8 Tips from Running 1+ Miles for 300 Consecutive Days
As of May 16, 2020, I’ve run at least one mile for 300 consecutive days.
Am I crazy?
In January and February 2019 the mere thought of running never appeared. As soon as I finished listening to Can’t Hurt Me by David Goggins I transformed into a runner. I started to run almost daily in May. My current running streak started on July 22nd.
I didn’t plan to do this. I had no goals. It happened on its own.
I’m a numbers nerd so what follows are a few stats from the streak. I ran:
- 646 miles during all 300 days
- 39 miles in January 2020 (worst month)
- 130 miles in April 2020 (best month)
- 3+ miles for 17 consecutive days in April 2020
- 15.22 miles on April 1, 2020 (longest run)
I’ve run at least 2 miles for 40 consecutive days.
What follows are some tips I’ve gleaned during my running streak. They may or may not apply to you.
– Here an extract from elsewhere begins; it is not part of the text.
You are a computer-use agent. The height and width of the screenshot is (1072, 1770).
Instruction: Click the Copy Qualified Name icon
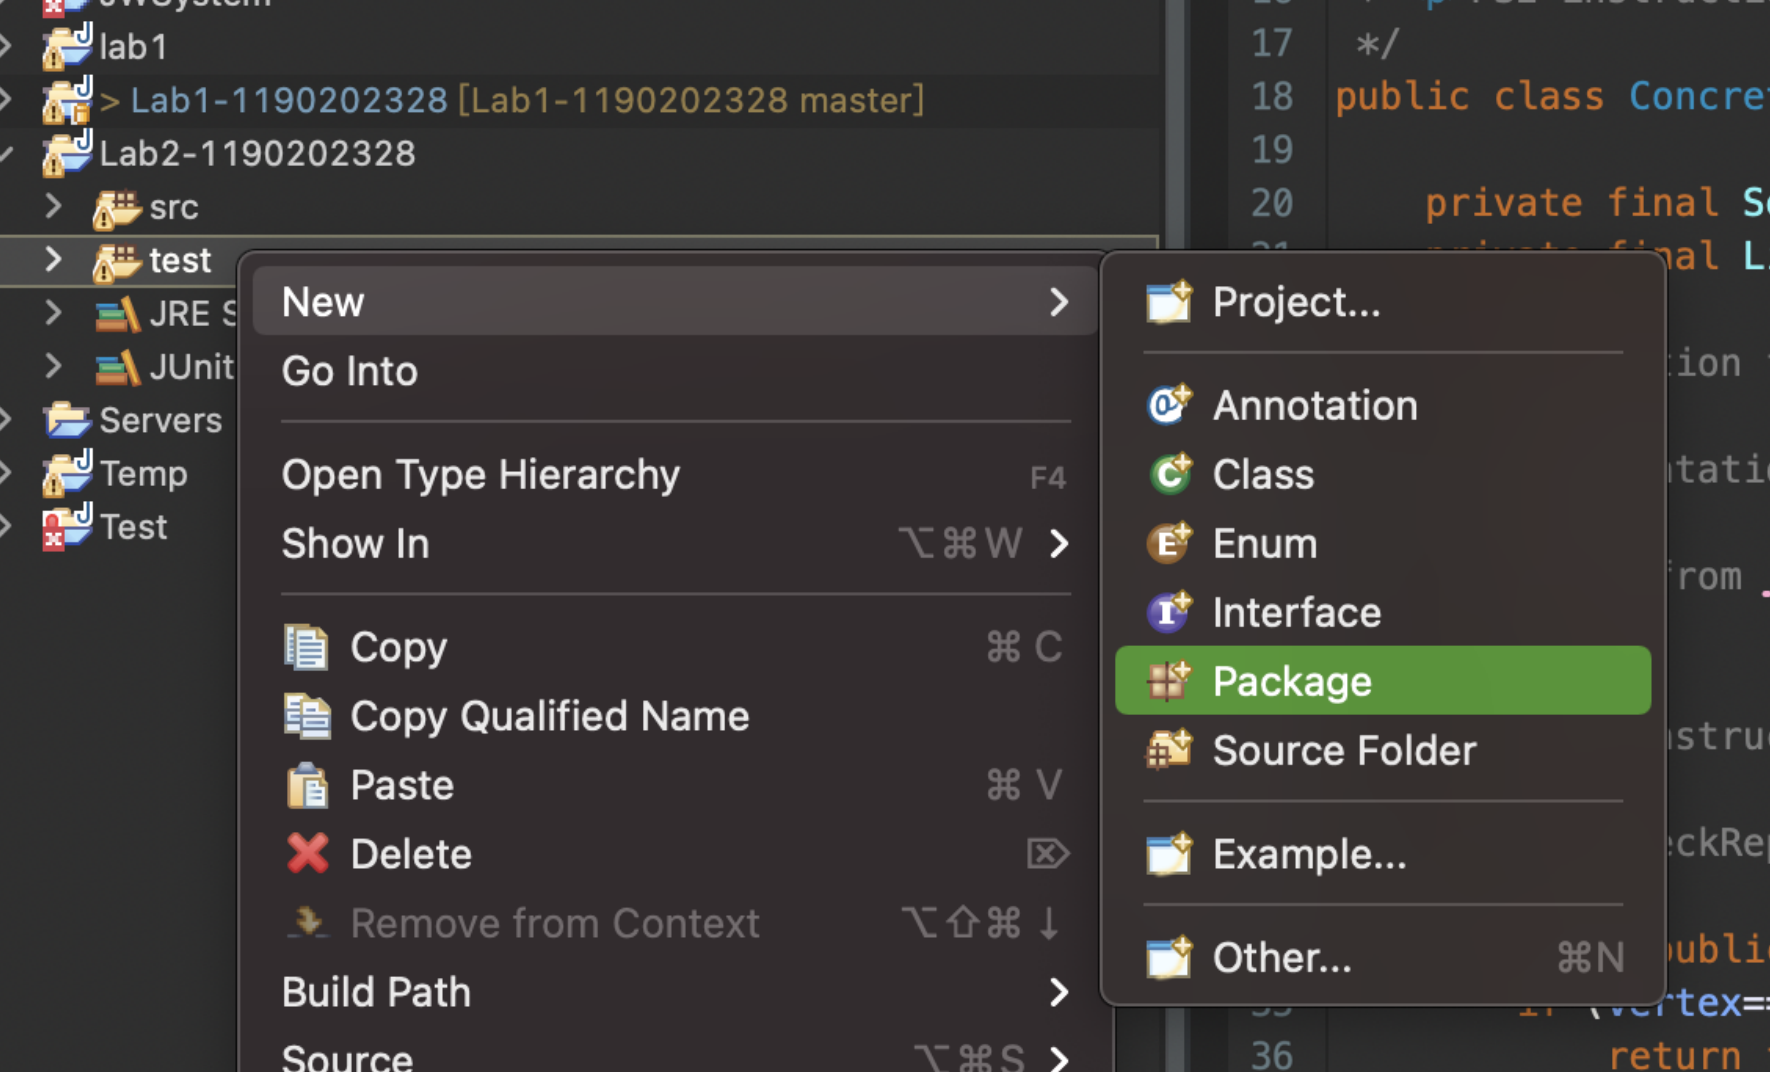click(x=308, y=715)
Run in all temperatures to find your sweet spot. For me, running in the heat is easier than running in the cold. I’ve run numerous times when the wind chill was in the single digits and also when the heat index was in the 90s. The cold is miserable. It’s exhausting. It pierces my nose, mouth, and lungs. It numbs my fingers and makes them itchy. On the other hand, the heat has never been too extreme. Sure, temperatures in the 90s under sunny skies aren’t ideal but it’s far from misery. Over the past 6 weeks, I’ve learned that 75 degrees is my sweet spot. Thus, I run longer distances when the temperature is in the 70s.
The climate matters. This includes the temperature but also the humidity, UV Index, cloud cover, and I’m sure a few other things. Keep this in mind the next time you are trying to set a personal record or feel more fatigued or out of breath than usual.
Warm up before running. I’ve realized more and more over the past month how important warming up is. I aim to get my heart rate to 100 bpm before starting my run. I do push-ups, squats, lunges, knees to chest, and various other things that I don’t know the name for. I also walk fiercely or jog before starting my run.
Slow the fuck down. When I ran in 2009 and 2010 I was always racing myself or others. I wanted to beat my time every time. I hated it. I was exhausted. Today, I follow the 180 Method by keeping my heart rate as close to 148 bpm as possible for most of my runs. Running now energizes me and brings me joy. My speed is increasing at a steady pace with little effort.
Run mindfully. Run without headphones, earbuds, or AirPods. Pay attention to your breath. Feel your feet colliding with the pavement. Feel yourself sweating. Notice pain and be with it. Listen to the sounds from you and others that pass by. View the scenery no matter where you are. Recognize the mere fact that thoughts are emerging out of the ether. I’ve run dozens of times while listening to music, a podcast, or an audiobook. Running mindfully leads to a more joyful and rewarding experience.
Engage in walking meditation immediately after running. For me, this is a continuation of my run. I’ve been doing this over the past 6 weeks and the experience has been profound. I rarely run without some pain and thus this becomes the object of my post-run meditation session. I walk at a slow pace.
Practice yoga after running. During the first few months of my streak, I had consistent hip pain. It wasn’t enough to stop me from running but was close. Within a few weeks of increasing my yoga sessions from 15 minutes to 30 minutes, my hip pain vanished.
Sweating is healing. Remember this the next time you think it’s “too hot” outside to run. The more I sweat the more invigorated I feel and the more rewarding each run is. My body feels looser and in less pain the more I sweat.
When will my streak end?
I don’t know. But if you’ll excuse me, it’s time to run.